Then there were his friends, the Grazers: men who lived only on grass and shoots and who indulged a penchant for chaining themselves up like cattle. And who can forget Simeon the Stylite, the man who lived atop a fifty foot pole for forty years? Certainly not those who saw him. In devoted awe, his biographer tells us, the crowds would gather ‘to worship the worms as they dropped from his body’. One can almost hear the ‘oohs’ and ‘aahs’ as Simeon managed to touch his feet with his head 1244 times in succession. No wonder he started a craze for pole-squatting in his day.

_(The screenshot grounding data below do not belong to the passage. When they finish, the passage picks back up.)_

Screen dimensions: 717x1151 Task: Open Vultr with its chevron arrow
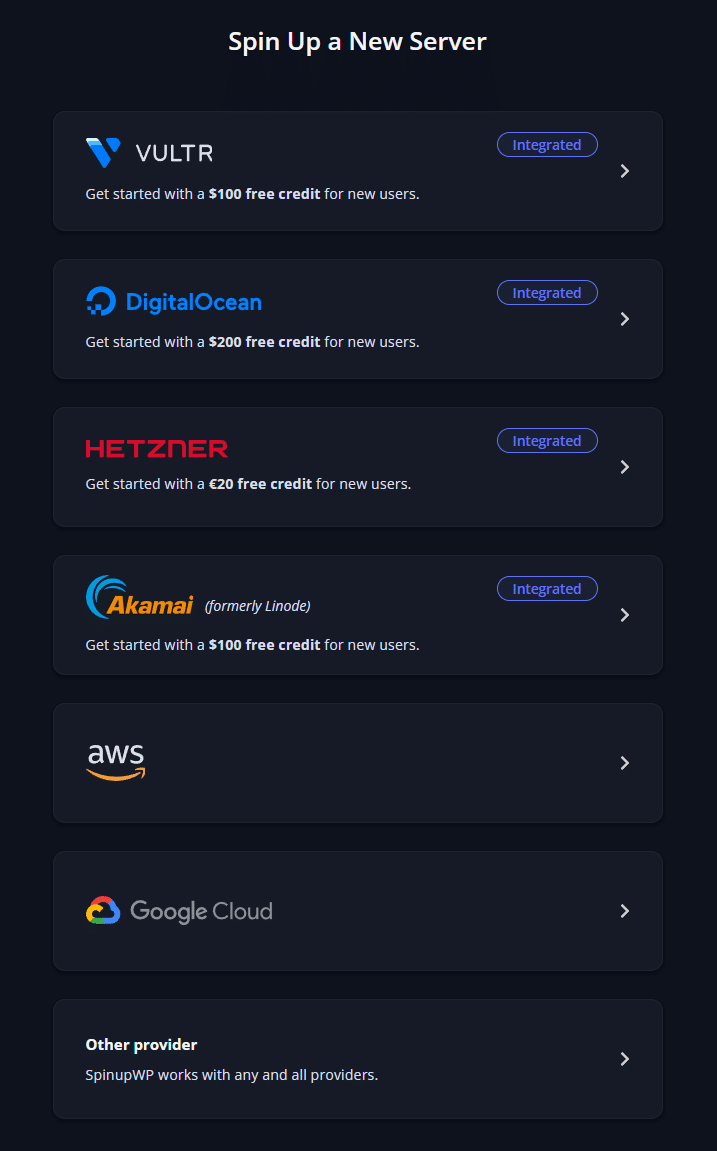pyautogui.click(x=625, y=171)
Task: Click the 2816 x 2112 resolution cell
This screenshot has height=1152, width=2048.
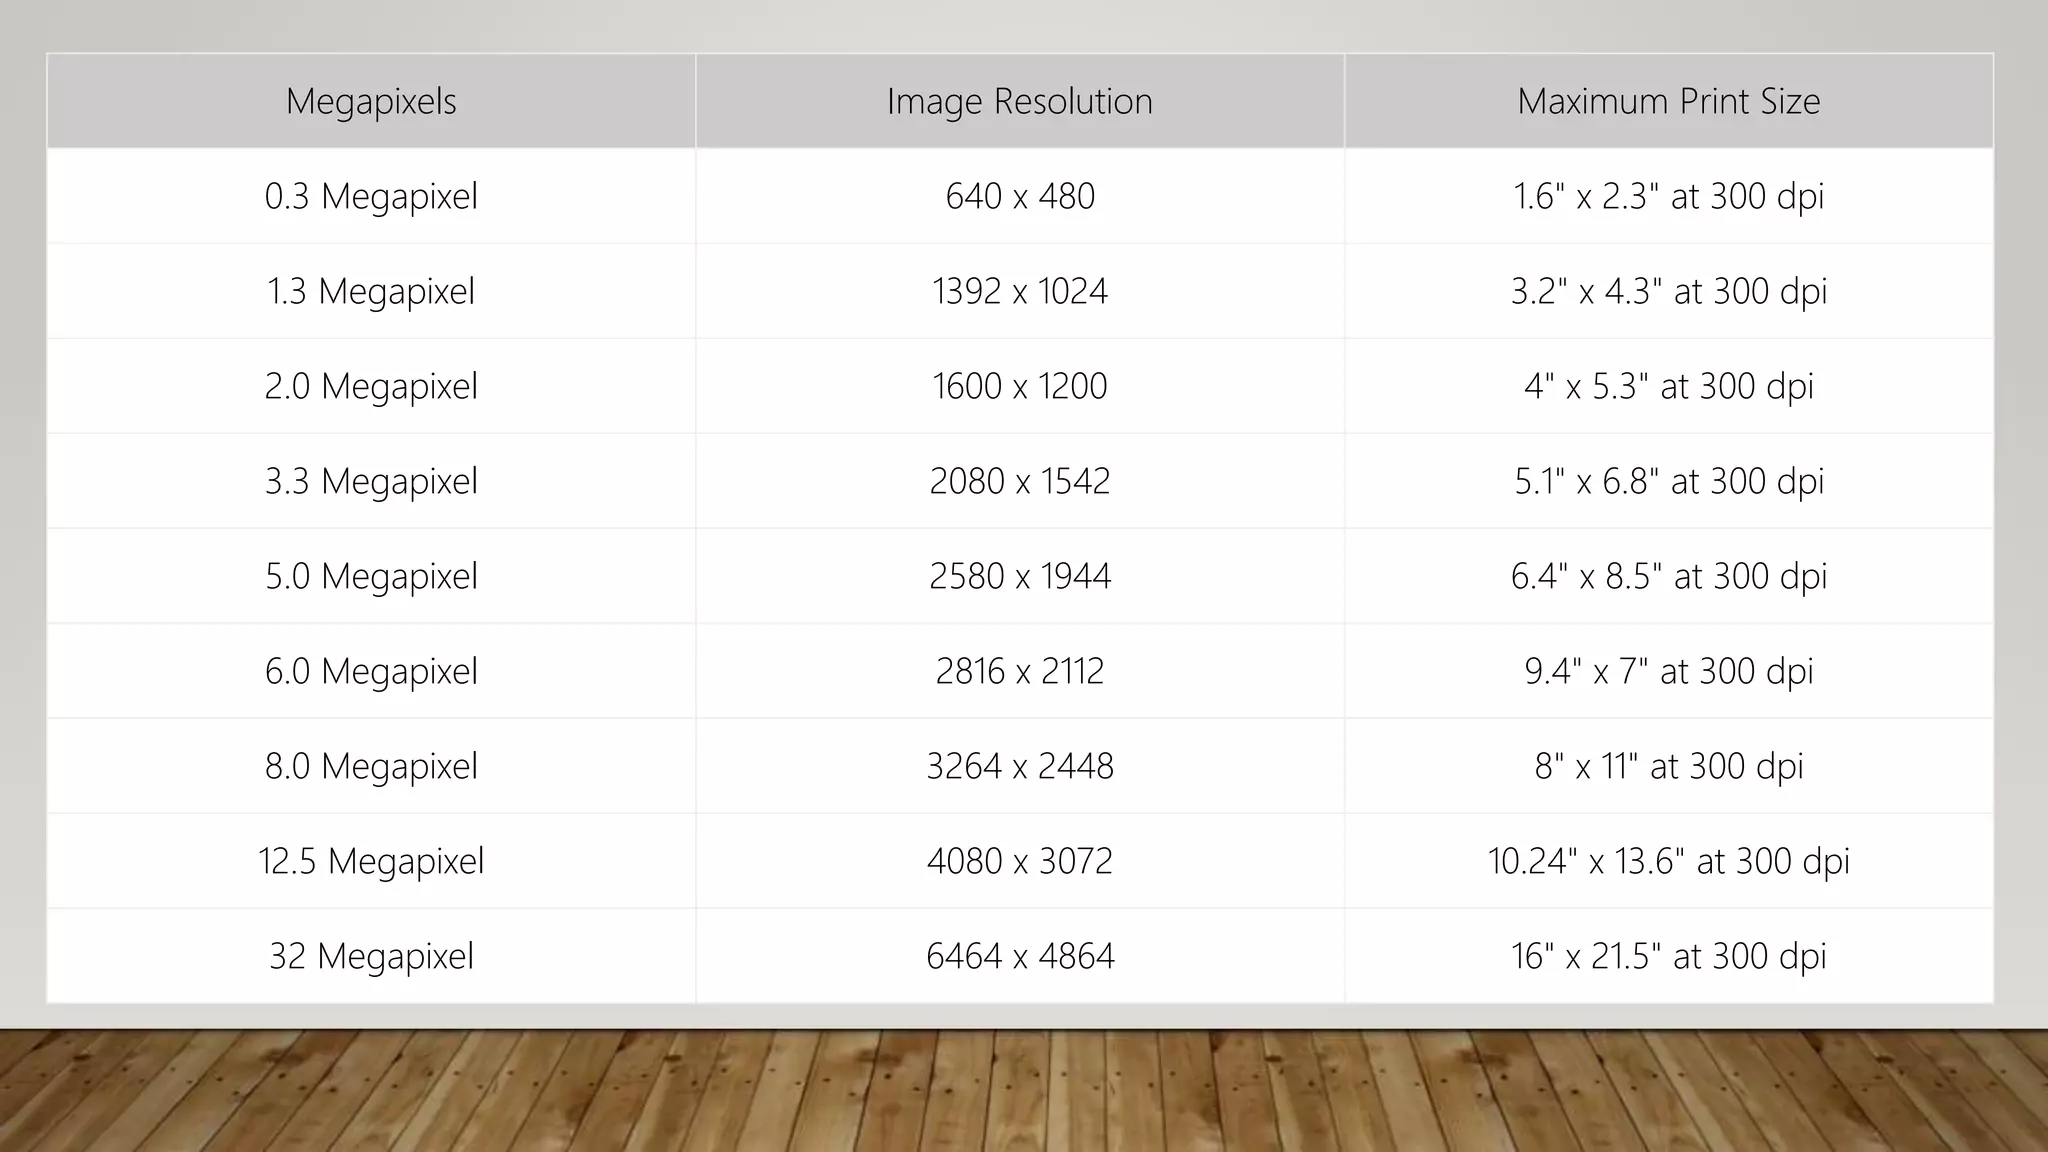Action: pos(1019,671)

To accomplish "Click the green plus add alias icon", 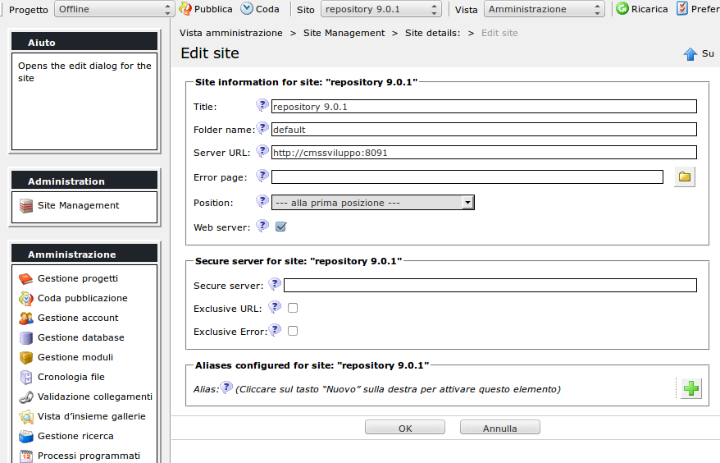I will click(691, 389).
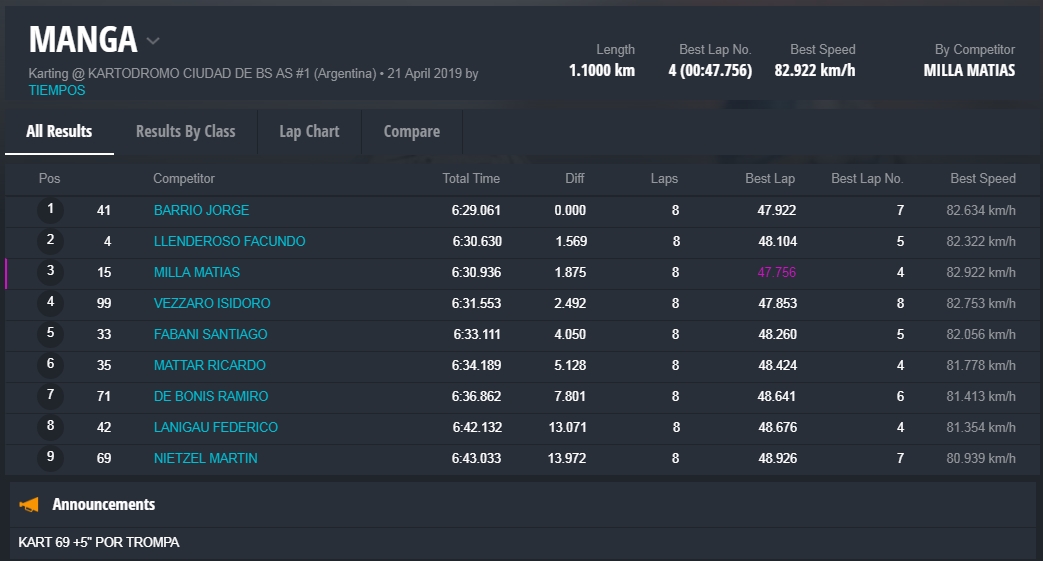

Getting inside the head of a fool
What motivated these fools, grazers and stylites? How can we explain such devoted lunacy? Quite simply, historians reckon: it all goes back to the conversion of the Roman Empire to Christianity. At that, Christianity became socially acceptable, even preferable, forcing the keen to do more than simply confess their faith if they wanted to show their fervour. With disgust at the compromises of mainstream Christianity coursing through them, the zealous set out to renounce the world and its conventions. They would no longer live like the depraved. They would be fools in the eyes of the world.
Understandably, they were deeply admired and lionised in their own day. After all, they were the ones really taking the fight to where it was at, facing worldliness head on. And yet, with the fools now safely six feet under, we are able to wonder: hadn’t something gone awry?
Indeed it had, and badly so. For all their admirable zeal, their theologies and ministries were being driven, not by the news of the incarnate Saviour, but by something else – a reaction. Their agenda was being set by the wrong thing. It was eminently understandable: the threat of Christian nominalism was very real. But to have built their all upon a reaction made for some decidedly lopsided thinking. When the raison d’ĂȘtre was fighting the worldly indulgence of the compromised, chastising the body seemed an obvious thing to do; had the incarnation been definitive, that would have seemed very far from obvious.
The fools, then, stand as testimony to how far wrong a ministry can go when it is driven and shaped by something other than the incarnate Christ. So, as Christmas fast approaches, how can we be people of the incarnation and avoid the pole-squatting, head-banging equivalents of today?
The baby who upsets everything
Seeing the relevance of the incarnation doesn’t come naturally to us today. And so, come the carol service, we preachers are tempted to leapfrog all the business about Jesus’ birth and head straight for the more familiar ground of the cross. ‘He was born in order to die’ we say, almost as if he might as well have floated straight down from heaven to Golgotha.
What was the incarnation about, then? Was it about God coming to help us? But he’d done that many times before: rescuing his people from Egypt, from the Philistines, from the Assyrians.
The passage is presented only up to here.